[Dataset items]

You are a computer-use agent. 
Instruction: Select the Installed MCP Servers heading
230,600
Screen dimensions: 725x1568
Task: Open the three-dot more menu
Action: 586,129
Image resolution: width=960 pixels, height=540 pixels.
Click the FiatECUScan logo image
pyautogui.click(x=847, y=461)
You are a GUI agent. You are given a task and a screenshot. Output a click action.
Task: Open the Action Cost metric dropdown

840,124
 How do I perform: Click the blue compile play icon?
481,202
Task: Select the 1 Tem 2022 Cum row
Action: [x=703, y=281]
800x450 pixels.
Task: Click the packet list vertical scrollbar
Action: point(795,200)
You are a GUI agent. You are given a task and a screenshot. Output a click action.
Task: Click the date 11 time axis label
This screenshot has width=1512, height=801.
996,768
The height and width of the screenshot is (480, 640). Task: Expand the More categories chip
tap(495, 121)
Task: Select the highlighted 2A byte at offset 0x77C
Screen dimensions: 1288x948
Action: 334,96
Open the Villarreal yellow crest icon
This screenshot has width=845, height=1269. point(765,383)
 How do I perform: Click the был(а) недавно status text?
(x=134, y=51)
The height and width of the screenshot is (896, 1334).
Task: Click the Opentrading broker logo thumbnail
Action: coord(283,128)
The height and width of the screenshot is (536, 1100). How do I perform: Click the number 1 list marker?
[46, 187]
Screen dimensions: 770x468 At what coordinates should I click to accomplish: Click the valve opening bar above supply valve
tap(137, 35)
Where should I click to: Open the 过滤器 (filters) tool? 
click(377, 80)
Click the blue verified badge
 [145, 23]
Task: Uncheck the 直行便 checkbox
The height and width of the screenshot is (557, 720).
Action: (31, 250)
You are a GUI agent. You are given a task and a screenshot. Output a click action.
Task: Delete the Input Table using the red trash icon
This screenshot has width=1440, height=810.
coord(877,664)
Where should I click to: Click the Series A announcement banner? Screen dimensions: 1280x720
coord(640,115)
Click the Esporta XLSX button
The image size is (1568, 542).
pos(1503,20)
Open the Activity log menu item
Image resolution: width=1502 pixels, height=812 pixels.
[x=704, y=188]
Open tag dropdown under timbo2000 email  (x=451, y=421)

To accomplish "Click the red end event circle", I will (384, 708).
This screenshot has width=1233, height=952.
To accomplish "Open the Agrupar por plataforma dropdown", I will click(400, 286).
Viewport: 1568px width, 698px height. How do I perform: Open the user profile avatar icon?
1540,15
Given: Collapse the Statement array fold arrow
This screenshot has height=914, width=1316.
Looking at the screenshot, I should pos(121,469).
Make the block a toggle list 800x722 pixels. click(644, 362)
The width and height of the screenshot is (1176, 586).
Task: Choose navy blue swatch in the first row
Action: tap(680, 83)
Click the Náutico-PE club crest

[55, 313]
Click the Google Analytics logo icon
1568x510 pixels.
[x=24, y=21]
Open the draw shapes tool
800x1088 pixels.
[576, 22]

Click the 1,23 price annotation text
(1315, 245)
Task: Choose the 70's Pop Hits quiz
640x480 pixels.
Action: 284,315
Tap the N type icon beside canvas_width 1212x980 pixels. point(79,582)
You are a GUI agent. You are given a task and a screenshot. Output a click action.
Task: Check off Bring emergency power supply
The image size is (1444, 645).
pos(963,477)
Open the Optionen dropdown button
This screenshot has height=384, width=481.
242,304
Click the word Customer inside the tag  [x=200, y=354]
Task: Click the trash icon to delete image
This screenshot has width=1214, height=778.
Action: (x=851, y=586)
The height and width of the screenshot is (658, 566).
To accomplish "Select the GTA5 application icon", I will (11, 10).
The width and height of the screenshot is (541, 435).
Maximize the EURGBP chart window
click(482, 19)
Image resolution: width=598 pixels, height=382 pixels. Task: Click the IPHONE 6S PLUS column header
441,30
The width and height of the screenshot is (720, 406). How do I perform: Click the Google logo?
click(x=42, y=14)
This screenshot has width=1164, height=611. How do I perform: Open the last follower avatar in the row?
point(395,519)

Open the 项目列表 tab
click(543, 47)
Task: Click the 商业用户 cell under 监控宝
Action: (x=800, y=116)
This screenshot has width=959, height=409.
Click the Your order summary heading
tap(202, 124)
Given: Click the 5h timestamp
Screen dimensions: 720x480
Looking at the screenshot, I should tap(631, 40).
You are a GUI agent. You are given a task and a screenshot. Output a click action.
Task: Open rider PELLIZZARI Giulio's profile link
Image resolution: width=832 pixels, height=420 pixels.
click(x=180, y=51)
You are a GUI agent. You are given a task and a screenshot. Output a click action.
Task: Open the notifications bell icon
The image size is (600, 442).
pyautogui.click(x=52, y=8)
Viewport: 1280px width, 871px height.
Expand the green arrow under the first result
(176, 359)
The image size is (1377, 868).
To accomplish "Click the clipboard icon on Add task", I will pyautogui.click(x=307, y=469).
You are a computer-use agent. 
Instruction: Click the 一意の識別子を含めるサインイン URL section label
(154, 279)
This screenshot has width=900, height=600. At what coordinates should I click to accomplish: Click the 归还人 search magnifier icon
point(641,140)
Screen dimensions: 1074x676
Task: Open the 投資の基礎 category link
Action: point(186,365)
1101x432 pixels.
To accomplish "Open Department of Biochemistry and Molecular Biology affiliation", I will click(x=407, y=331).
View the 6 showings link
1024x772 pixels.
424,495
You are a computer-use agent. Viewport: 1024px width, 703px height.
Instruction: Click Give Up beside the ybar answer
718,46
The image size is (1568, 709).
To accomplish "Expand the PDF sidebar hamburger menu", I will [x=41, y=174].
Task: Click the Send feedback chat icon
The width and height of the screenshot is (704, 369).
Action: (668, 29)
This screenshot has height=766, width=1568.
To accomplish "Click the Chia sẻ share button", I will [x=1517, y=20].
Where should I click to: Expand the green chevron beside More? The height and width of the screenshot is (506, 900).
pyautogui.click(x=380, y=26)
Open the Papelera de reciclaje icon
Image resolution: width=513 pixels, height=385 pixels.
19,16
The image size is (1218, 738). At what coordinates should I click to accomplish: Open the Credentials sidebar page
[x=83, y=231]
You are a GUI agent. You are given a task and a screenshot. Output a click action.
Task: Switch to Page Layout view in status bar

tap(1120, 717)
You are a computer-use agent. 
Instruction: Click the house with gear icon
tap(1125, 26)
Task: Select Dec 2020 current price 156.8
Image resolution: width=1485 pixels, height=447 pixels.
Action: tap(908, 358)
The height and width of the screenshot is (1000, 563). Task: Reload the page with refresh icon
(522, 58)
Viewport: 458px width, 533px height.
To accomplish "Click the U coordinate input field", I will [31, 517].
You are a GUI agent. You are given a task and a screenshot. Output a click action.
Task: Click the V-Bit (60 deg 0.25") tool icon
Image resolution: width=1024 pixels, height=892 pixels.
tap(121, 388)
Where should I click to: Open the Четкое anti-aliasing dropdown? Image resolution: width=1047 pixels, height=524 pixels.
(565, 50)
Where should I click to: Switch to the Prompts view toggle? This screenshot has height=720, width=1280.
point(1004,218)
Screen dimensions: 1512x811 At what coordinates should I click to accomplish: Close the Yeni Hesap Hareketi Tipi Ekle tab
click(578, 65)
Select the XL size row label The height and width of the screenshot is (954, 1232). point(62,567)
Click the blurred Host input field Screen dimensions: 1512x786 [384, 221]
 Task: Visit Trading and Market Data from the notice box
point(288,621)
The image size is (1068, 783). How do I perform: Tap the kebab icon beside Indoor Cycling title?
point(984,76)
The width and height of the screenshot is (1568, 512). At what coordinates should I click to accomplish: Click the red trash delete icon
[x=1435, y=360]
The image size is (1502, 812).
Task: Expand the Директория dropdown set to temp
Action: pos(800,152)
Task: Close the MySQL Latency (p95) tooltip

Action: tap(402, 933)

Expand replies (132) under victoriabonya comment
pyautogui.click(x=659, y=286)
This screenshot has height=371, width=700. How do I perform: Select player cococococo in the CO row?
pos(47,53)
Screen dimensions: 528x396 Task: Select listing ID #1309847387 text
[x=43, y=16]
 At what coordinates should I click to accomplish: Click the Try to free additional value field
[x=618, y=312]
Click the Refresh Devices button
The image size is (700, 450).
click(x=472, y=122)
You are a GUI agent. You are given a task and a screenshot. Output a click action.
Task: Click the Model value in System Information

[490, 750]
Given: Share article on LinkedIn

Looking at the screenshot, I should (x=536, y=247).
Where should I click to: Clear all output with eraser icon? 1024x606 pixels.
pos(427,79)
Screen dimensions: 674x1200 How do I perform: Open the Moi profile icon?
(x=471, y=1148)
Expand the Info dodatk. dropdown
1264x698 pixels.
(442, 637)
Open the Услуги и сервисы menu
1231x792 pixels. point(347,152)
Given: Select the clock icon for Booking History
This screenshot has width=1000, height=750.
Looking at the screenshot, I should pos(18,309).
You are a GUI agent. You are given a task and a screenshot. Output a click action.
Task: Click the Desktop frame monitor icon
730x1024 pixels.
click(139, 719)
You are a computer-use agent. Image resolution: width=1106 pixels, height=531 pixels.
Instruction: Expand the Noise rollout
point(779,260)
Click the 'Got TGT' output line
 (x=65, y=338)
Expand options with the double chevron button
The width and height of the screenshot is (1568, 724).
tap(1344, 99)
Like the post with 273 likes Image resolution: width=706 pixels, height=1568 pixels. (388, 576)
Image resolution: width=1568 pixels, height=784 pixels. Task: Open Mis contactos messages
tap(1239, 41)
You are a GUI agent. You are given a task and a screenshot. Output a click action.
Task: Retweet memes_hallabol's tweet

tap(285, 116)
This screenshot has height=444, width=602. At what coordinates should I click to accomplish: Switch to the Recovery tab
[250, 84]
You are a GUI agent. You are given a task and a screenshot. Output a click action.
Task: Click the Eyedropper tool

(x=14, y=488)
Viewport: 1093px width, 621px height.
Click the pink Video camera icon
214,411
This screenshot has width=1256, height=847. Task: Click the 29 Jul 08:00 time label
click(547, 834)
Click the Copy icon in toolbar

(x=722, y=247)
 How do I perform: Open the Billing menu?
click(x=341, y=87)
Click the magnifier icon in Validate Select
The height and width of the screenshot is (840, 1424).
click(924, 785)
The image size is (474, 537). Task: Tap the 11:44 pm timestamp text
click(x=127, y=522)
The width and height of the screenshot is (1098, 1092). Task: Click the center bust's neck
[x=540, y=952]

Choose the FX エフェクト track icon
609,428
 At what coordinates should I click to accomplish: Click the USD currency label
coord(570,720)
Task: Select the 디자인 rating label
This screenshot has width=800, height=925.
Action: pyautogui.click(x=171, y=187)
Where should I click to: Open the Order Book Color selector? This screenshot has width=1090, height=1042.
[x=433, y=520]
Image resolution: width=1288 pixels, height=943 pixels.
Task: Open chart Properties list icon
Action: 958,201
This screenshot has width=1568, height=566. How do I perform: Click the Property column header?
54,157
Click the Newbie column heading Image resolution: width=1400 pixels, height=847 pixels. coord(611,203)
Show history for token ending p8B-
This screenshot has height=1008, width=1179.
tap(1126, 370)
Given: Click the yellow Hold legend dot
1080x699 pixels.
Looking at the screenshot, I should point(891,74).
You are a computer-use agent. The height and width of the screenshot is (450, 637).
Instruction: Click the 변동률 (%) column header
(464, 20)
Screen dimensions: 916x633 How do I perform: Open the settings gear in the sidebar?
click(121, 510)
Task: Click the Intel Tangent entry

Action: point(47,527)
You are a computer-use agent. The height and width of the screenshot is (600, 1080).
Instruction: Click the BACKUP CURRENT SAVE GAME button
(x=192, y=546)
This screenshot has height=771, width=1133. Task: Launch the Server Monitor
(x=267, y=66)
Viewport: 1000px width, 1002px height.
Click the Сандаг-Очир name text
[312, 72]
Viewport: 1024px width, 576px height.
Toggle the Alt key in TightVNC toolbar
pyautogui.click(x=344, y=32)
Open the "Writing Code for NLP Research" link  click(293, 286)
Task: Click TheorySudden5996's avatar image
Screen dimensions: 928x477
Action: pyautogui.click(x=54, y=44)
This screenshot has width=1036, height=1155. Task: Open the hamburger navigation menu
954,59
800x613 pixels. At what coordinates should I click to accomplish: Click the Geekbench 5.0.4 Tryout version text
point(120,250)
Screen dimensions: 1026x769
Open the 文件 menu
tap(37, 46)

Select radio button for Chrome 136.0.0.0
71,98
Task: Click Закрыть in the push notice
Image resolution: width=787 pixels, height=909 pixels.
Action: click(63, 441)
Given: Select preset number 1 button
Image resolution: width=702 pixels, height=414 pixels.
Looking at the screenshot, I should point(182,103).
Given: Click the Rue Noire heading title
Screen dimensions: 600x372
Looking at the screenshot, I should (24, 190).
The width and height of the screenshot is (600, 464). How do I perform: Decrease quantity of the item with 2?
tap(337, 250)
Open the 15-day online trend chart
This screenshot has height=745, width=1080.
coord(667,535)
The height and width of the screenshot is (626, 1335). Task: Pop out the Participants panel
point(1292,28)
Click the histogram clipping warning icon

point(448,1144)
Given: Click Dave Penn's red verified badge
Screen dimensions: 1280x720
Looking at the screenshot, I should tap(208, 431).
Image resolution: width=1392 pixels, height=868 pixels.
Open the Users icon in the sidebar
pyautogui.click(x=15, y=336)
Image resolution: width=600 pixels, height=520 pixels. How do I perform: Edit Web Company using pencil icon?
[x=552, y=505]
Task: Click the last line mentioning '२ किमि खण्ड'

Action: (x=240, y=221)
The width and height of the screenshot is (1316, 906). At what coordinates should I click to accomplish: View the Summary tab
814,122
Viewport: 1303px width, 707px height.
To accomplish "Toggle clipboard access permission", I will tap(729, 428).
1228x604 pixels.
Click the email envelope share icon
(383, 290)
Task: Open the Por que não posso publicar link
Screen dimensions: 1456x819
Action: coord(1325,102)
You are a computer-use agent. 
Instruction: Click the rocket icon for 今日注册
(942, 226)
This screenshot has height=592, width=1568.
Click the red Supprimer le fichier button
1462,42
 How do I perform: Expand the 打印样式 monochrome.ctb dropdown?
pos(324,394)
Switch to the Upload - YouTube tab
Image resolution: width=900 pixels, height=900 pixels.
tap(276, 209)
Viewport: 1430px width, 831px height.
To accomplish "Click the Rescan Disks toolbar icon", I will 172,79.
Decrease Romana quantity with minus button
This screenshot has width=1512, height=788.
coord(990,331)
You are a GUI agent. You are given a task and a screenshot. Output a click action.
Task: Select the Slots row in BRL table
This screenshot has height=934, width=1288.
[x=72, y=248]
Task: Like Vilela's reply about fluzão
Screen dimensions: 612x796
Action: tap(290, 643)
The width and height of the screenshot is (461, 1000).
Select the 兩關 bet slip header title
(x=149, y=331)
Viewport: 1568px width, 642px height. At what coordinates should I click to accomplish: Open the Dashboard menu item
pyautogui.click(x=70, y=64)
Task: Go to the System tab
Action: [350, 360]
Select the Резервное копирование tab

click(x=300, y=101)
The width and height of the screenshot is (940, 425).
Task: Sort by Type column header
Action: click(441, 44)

- _Problem_:
Could you say how many lines in the data above contain "Like"? Reply with the number alone.

- _Written solution_:
2